### [EXTRAIT DU DOCUMENT]
....

Le soutien est spécialement élevé chez les personnes qui déclarent vouloir «probablement regarder au moins un match du tournoi» (86% des personnes interrogées en Suisse). Dans le monde entier, près des trois quarts (73%) des personnes interrogées soutiennent la proposition d'Amnesty International et d'autres ONG de verser des indemnités aux travailleurs et travailleuses migrant·e·s.

Le sondage d’opinion, réalisé par YouGov, a également révélé qu'une nette majorité des personnes sondées (67%) est favorable à ce que les fédérations nationales de football s'expriment publiquement sur les violations des droits humains liées à la Coupe du monde 2022 au Qatar. Elles attendent également que celles-ci soutiennent la demande d’indemniser les travailleurs et travailleuses migrant·e·s. En Suisse, 70% des personnes interrogées demandent à l'Association Suisse de Football (ASF) de prendre clairement position. Le président de l'ASF s’est déclaré favorable à la création d'un fonds pour dédommager les travailleurs et travailleuses migrant·e·s, mais la fédération n’a jusqu'à présent pas fait de déclaration officielle pour demander expressément à la FIFA de mettre en place un programme d'indemnisation.

«Les résultats de ce sondage sont un message clair adressé aux dirigeant·e·s du football. Partout dans le monde, des personnes partagent le souhait de voir la FIFA agir, et apporter des réparations pour les souffrances endurées par les travailleuses et travailleurs migrants au Qatar. Elles veulent également que leurs associations nationales de football prennent position de façon beaucoup plus ferme», a déclaré Lisa Salza, responsable Sport et droits humains à Amnesty Suisse.

....

### [ENTRÉES FOURNIES]
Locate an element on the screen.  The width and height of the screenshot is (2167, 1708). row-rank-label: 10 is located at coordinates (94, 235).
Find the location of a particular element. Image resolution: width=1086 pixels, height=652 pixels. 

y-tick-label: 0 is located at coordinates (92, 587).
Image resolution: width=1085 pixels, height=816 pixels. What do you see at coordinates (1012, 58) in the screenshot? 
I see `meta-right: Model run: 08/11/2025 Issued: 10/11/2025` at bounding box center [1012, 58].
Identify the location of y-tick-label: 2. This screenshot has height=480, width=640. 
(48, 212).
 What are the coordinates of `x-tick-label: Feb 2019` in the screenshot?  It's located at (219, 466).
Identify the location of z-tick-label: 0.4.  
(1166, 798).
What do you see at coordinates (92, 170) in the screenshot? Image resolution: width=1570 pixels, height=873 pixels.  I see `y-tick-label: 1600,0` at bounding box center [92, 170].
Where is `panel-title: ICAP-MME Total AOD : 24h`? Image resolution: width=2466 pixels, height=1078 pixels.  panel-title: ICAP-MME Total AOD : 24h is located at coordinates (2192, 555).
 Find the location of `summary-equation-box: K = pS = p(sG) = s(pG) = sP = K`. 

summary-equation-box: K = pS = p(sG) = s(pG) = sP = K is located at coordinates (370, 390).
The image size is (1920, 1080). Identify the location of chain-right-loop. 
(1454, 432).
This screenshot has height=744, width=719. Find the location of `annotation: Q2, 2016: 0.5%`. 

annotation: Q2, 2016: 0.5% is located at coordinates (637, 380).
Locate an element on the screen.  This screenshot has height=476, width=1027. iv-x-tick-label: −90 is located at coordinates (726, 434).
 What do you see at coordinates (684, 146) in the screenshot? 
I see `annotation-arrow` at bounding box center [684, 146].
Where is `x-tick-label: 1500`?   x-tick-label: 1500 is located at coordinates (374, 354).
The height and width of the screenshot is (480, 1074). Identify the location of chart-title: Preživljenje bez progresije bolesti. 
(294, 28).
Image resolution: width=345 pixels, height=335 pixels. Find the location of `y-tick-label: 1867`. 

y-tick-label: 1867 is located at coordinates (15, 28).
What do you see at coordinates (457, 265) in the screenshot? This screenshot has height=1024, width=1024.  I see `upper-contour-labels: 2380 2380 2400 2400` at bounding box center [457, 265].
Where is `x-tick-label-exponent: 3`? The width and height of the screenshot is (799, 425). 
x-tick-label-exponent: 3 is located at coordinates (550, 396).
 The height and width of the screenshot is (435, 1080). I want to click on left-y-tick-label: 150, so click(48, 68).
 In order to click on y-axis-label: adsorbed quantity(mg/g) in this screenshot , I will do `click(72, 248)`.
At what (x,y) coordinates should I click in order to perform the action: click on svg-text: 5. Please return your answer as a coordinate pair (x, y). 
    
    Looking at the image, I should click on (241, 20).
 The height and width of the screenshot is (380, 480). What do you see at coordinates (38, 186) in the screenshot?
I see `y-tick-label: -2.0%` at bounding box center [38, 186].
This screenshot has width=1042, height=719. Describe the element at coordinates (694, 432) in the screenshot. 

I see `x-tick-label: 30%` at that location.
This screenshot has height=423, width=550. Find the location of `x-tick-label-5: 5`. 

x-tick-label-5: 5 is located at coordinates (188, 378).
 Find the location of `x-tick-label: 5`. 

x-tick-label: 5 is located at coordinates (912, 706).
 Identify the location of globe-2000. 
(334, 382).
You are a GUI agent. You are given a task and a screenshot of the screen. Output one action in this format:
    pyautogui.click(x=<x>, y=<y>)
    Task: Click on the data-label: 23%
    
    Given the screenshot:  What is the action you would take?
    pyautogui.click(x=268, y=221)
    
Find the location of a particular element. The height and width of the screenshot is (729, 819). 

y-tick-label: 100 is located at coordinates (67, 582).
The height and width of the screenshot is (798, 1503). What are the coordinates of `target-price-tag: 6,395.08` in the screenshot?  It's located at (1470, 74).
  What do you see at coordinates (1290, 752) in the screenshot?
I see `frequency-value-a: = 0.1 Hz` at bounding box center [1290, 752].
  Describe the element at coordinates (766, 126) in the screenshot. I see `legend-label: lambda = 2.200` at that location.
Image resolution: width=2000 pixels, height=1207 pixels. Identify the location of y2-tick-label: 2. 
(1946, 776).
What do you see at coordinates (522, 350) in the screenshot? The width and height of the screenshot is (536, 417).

....

### [QUESTIONS SUR L'EXTRAIT]
**A)** Recopiez, s'il vous plaît, le passage de l'extrait sur le sondage qui va de "Le soutien est" jusqu'à "aux travailleurs et travailleuses migrant·e·s.".
**B)** Répondez à ces questions d'après l'extrait sur le sondage :
(i) Dans le monde entier, quelle part des personnes interrogées soutient le versement d'indemnités aux travailleurs et travailleuses migrant·e·s ?
(ii) Qui a réalisé le sondage d'opinion ?
(iii) Quelle fonction Lisa Salza occupe-t-elle à Amnesty Suisse ?
**C)** Rédigez la suite de l'extrait sur le sondage, à partir de sa dernière phrase.
Les entrées n'ont aucun lien avec l'extrait sur le sondage.

### [RÉPONSES PAR TÂCHE]
**A)**
Le soutien est spécialement élevé chez les personnes qui déclarent vouloir «probablement regarder au moins un match du tournoi» (86% des personnes interrogées en Suisse). Dans le monde entier, près des trois quarts (73%) des personnes interrogées soutiennent la proposition d'Amnesty International et d'autres ONG de verser des indemnités aux travailleurs et travailleuses migrant·e·s.

**B)**
(i) 73 %, soit près des trois quarts.
(ii) YouGov.
(iii) Responsable Sport et droits humains.

**C)**
«Comme il ne reste plus que 50 jours avant le début du tournoi, le temps presse. La FIFA a encore le temps de faire ce qu’il faut. Les supporteurs et supporteuses ne veulent pas d’une Coupe du monde marquée de manière indélébile par des atteintes aux droits humains. On ne peut pas changer le passé, mais un programme d’indemnisation serait un moyen clair et simple permettant à la FIFA et au Qatar d’apporter au moins quelques mesures de réparation pour les centaines de milliers de travailleurs et travailleuses qui ont rendu possible ce tournoi.» 

«Partout dans le monde, des personnes veulent que leurs associations nationales de football prennent position de façon beaucoup plus ferme.»
Lisa Salza, responsable Sport et droits humains à Amnesty Suisse

Les résultats du sondage viennent appuyer la campagne #PayUpFIFA lancée par une coalition d’organisations de défense des droits humains — dont Amnesty International — d’associations de fans et de syndicats en mai 2022, pour demander à la FIFA de créer un fonds d’indemnisation des travailleurs et travailleuses et d’empêcher que d’autres abus ne soient commis. La coalition demande à la FIFA de créer un fonds d’au moins 440 millions de dollars des États-Unis – l’équivalent des prix en argent qu’elle verse lors de la Coupe du monde. La FIFA va selon les estimations engranger six milliards de dollars des États-Unis de recettes avec ce tournoi. 

À la suite du lancement de la campagne, la FIFA a indiqué à Amnesty International qu’elle étudiait cette proposition, mais elle n’a jusqu’à présent pas répondu publiquement. La campagne #PayUpFIFA attire en outre l’attention sur le fait que les associations nationales de football ont la responsabilité, au regard des normes internationales relatives aux droits humains, de soutenir les mesures de réparation pour les travailleuses et travailleurs migrant·e·s compte tenu de leur participation à la Coupe du monde. Cependant, si les associations de football belge, danoise, anglaise, allemande et norvégienne ont jusqu’à présent exprimé leur soutien en faveur du principe des réparations, quand des journalistes leur ont posé la question, aucune association de football n’a fait de déclaration publique officielle appelant précisément la FIFA à créer un tel programme de réparation. 

#PayUpFIFA 

Depuis 2010, année où la FIFA a attribué la Coupe du monde 2022 au Qatar sans exiger aucune amélioration concernant la protection des travailleurs et travailleuses, des centaines de milliers de travailleuses et travailleurs migrants subissent des atteintes aux droits humains dans le cadre de leur travail de construction et de prestation de service pour les stades, les hôtels, les transports et les autres infrastructures nécessaires pour l’organisation de ce tournoi.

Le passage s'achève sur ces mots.